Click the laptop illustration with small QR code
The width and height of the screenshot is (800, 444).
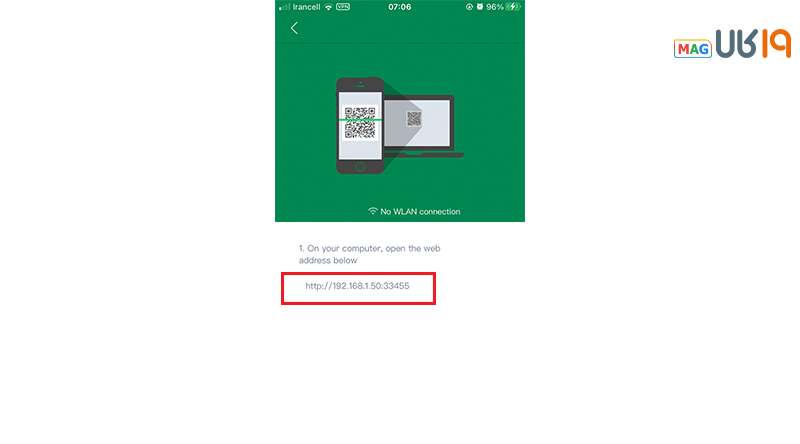click(424, 126)
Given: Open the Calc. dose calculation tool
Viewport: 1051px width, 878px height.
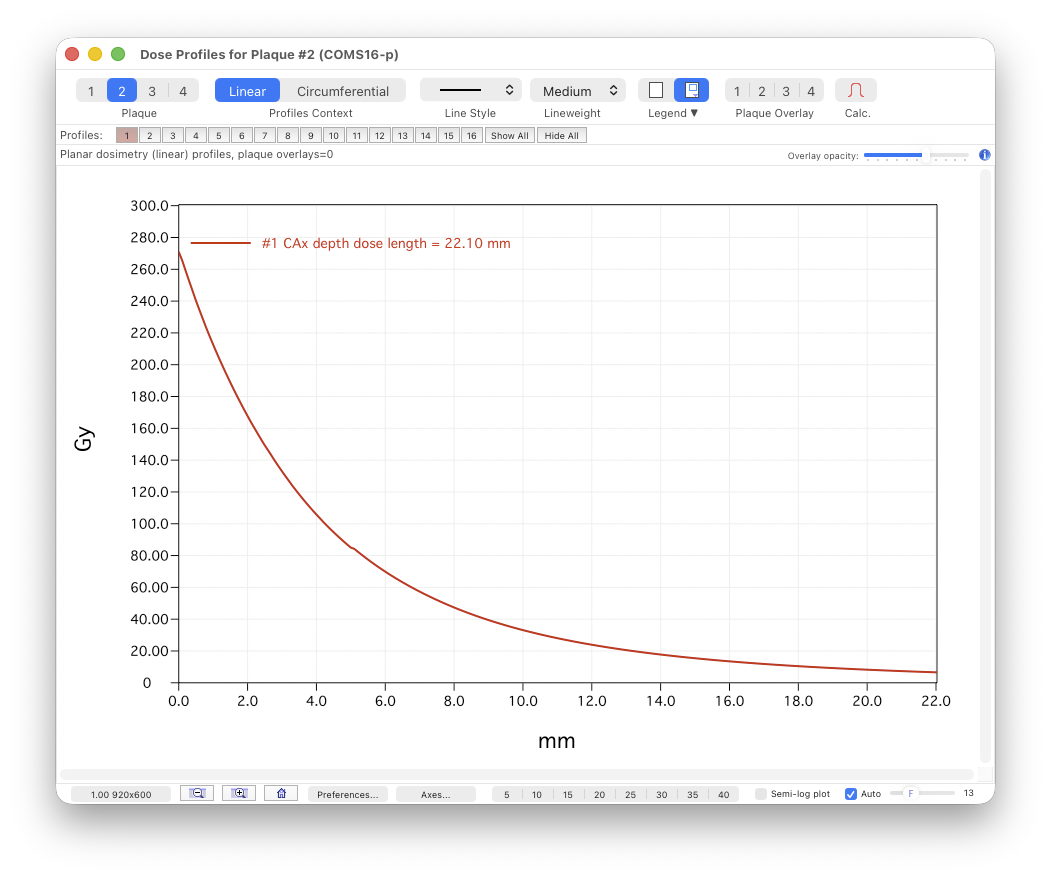Looking at the screenshot, I should [856, 90].
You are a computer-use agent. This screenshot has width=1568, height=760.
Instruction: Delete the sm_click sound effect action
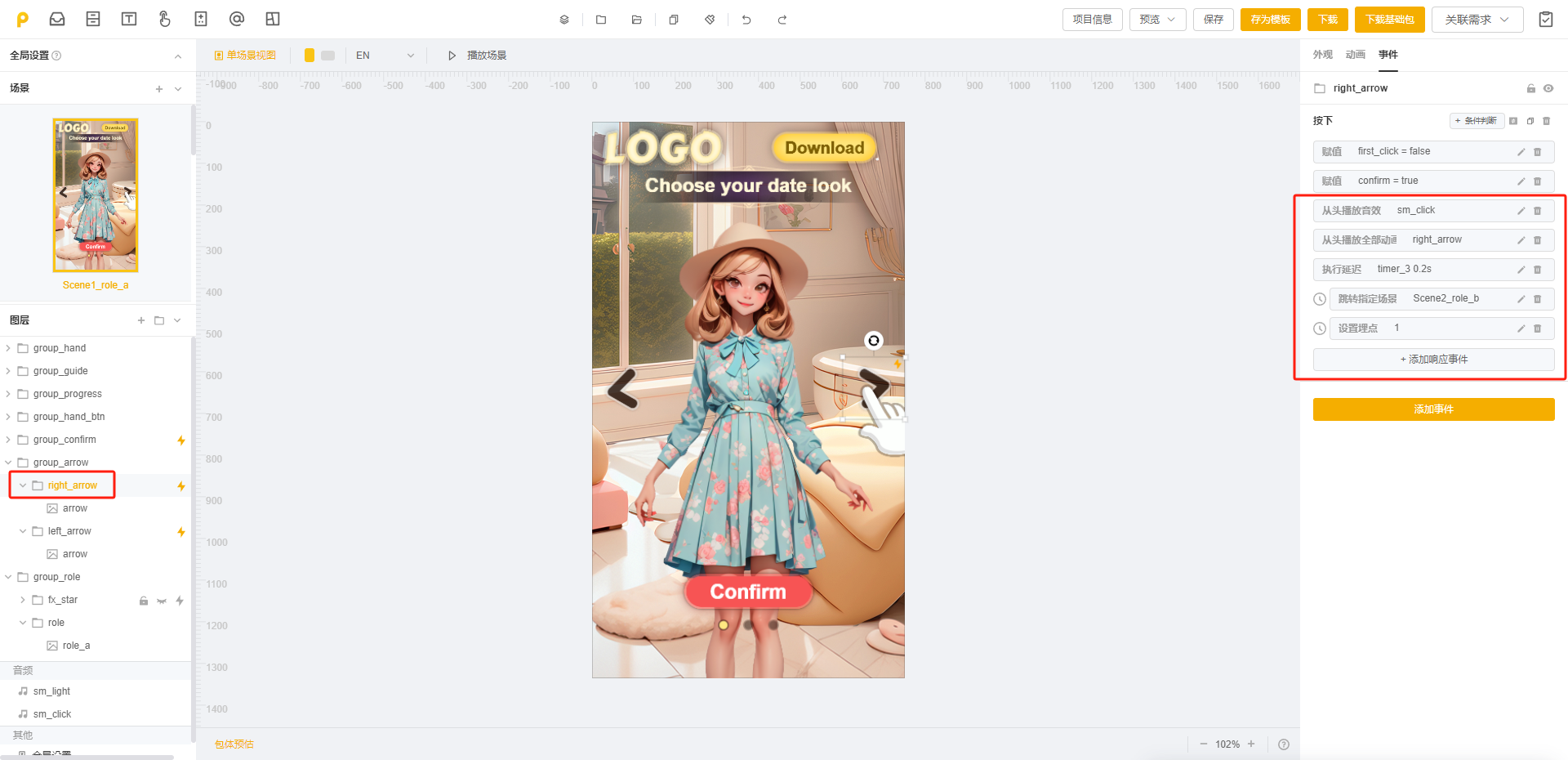1538,211
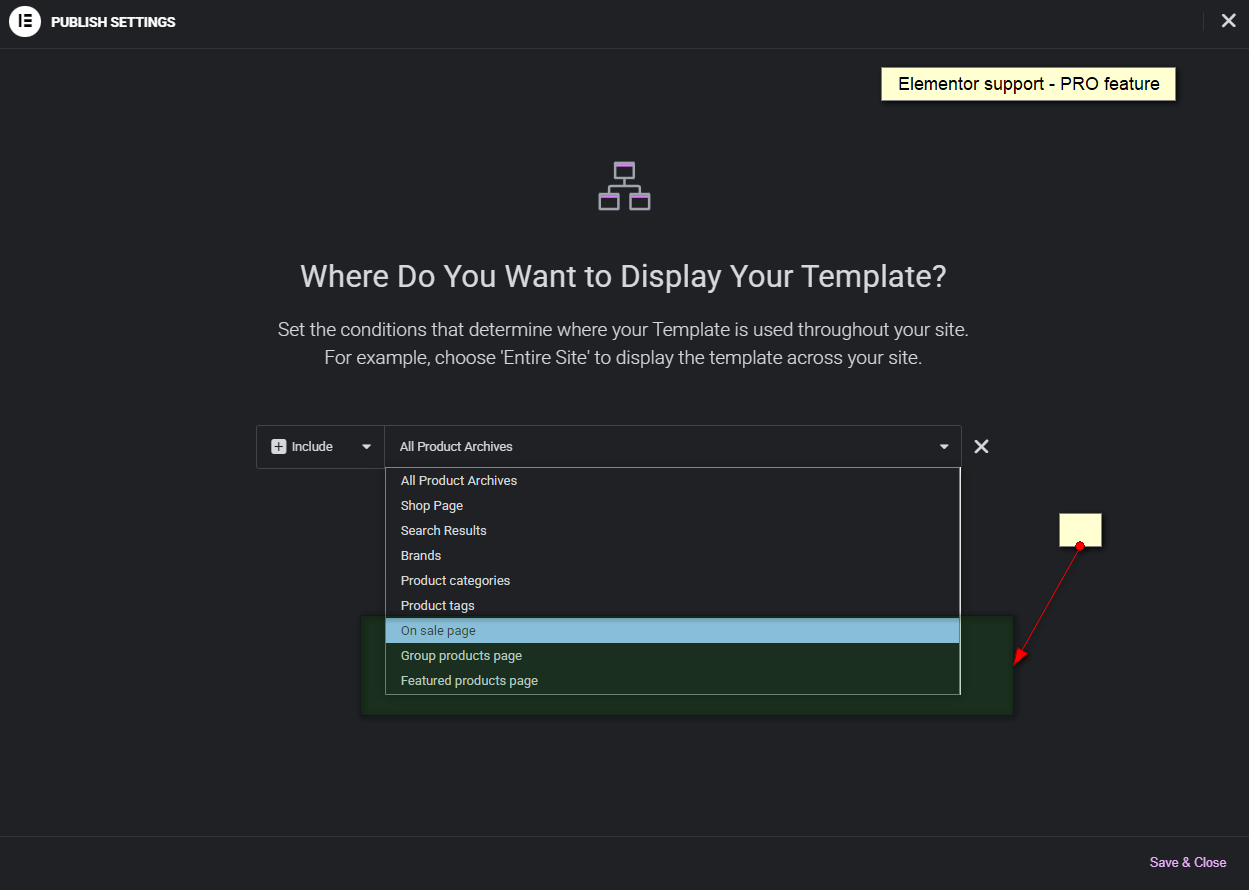Image resolution: width=1249 pixels, height=890 pixels.
Task: Click the close icon in the top bar
Action: pos(1228,20)
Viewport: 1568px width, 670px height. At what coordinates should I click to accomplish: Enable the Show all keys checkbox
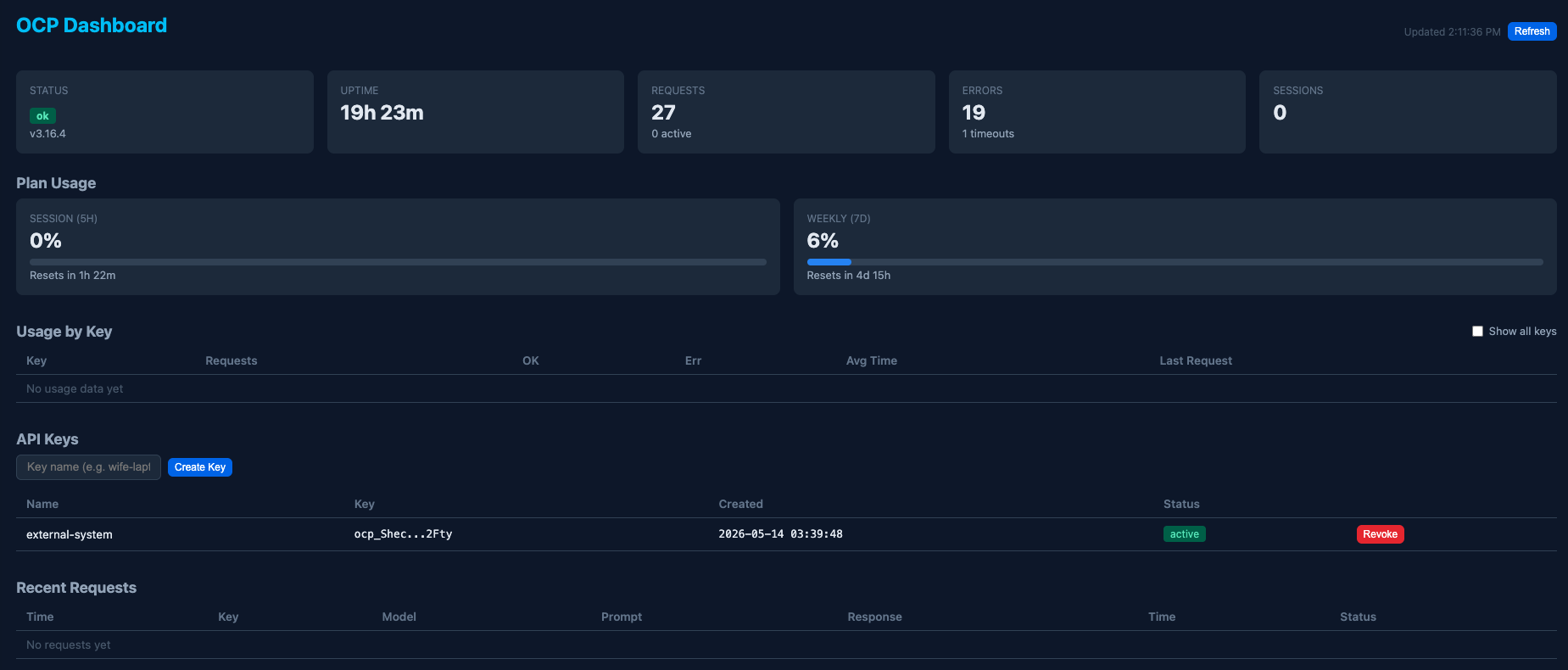(x=1477, y=332)
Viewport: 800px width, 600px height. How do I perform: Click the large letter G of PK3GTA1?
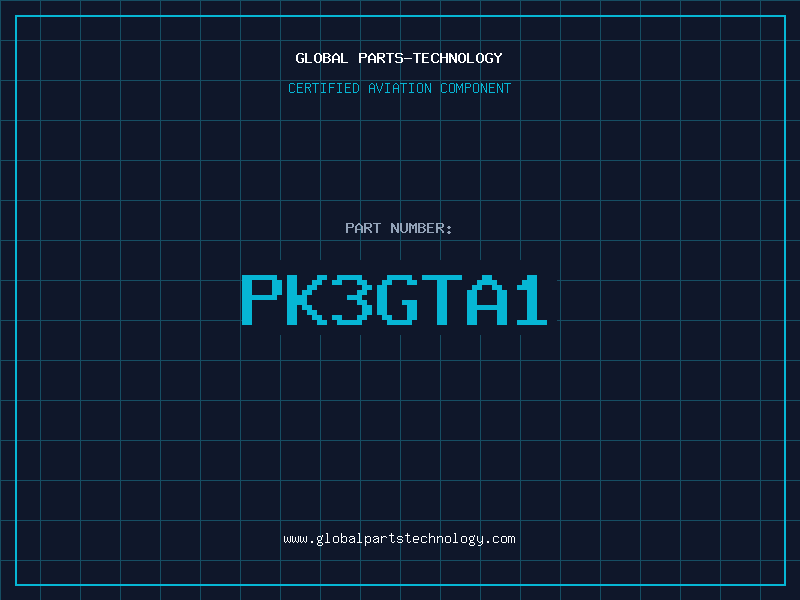397,299
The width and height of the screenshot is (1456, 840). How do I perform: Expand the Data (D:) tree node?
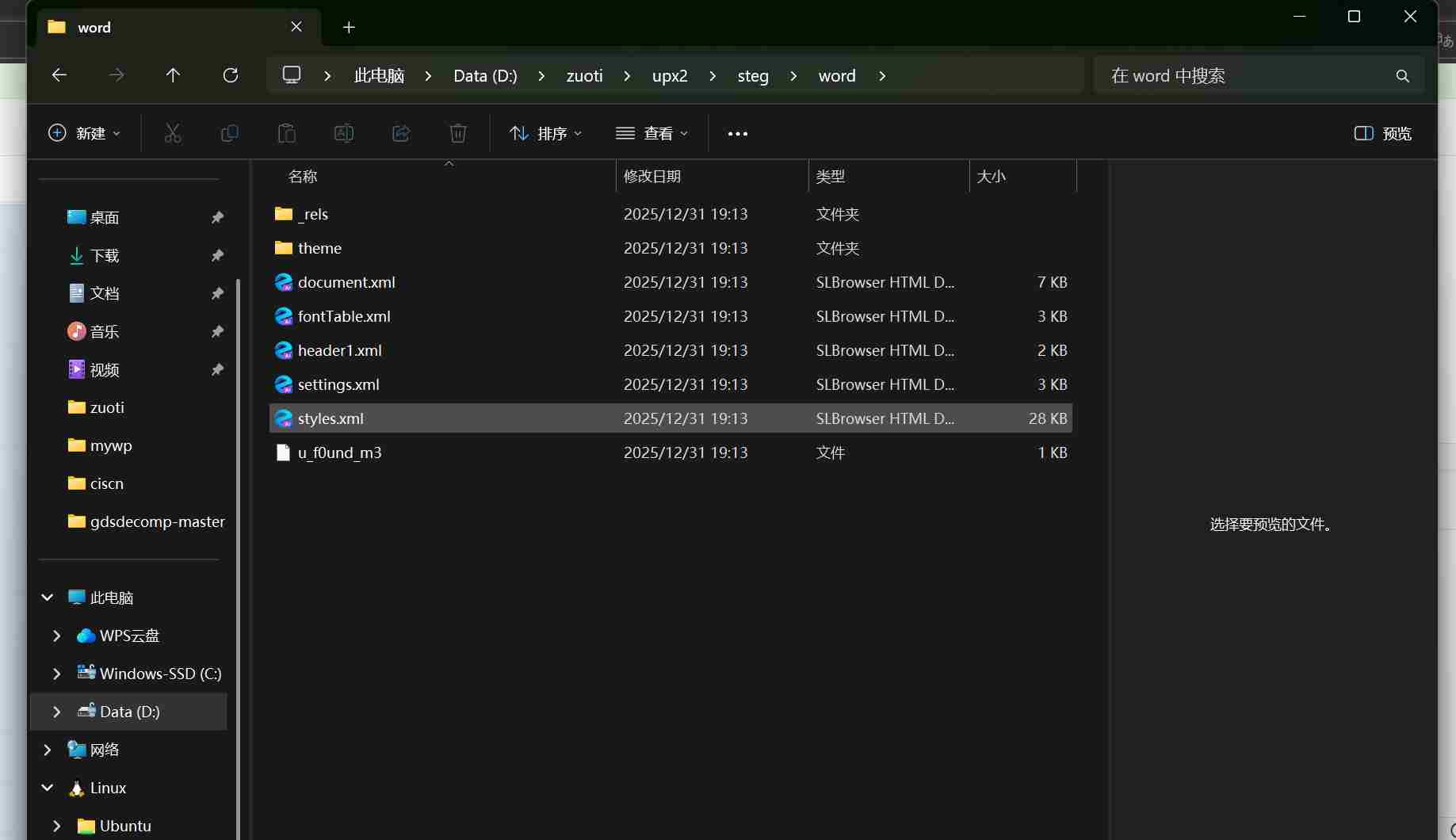pyautogui.click(x=56, y=712)
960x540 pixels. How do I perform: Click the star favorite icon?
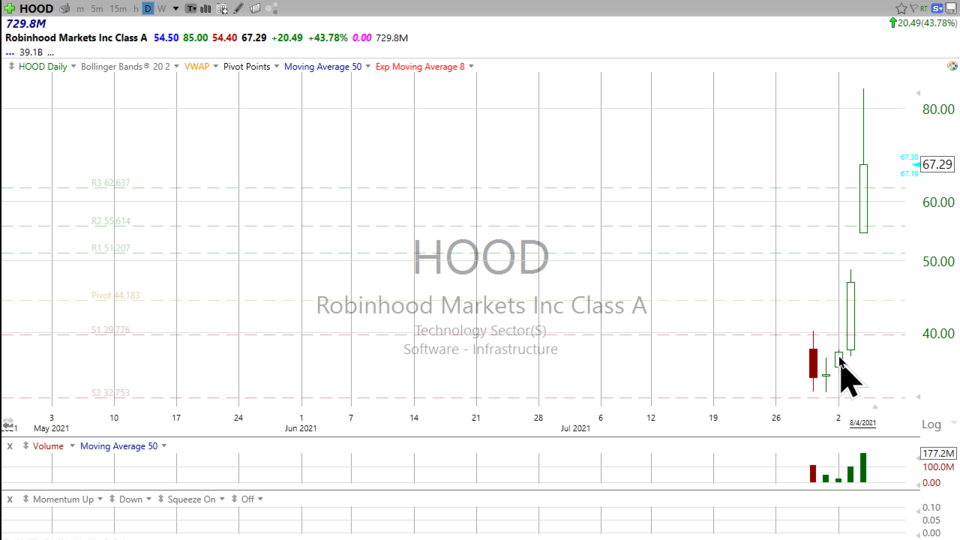point(900,8)
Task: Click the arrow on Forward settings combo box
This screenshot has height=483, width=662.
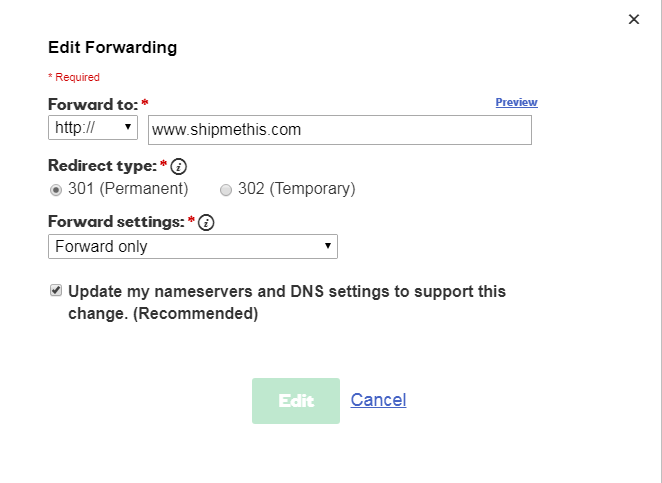Action: point(327,246)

§ **Exercise**
Produce an exact reproduction of the listing above, limited to the lines starting at the line with "The width and height of the screenshot is (1456, 840)." and ending at the line with "Task: Click the arrow", both kept, with every picture left out.

§ **Output of the exercise**
The width and height of the screenshot is (1456, 840). How do I perform: Expand the Data (D:) tree node?
pyautogui.click(x=56, y=712)
960x540 pixels. How do I perform: Click the star favorite icon?
point(900,8)
Task: Click the arrow on Forward settings combo box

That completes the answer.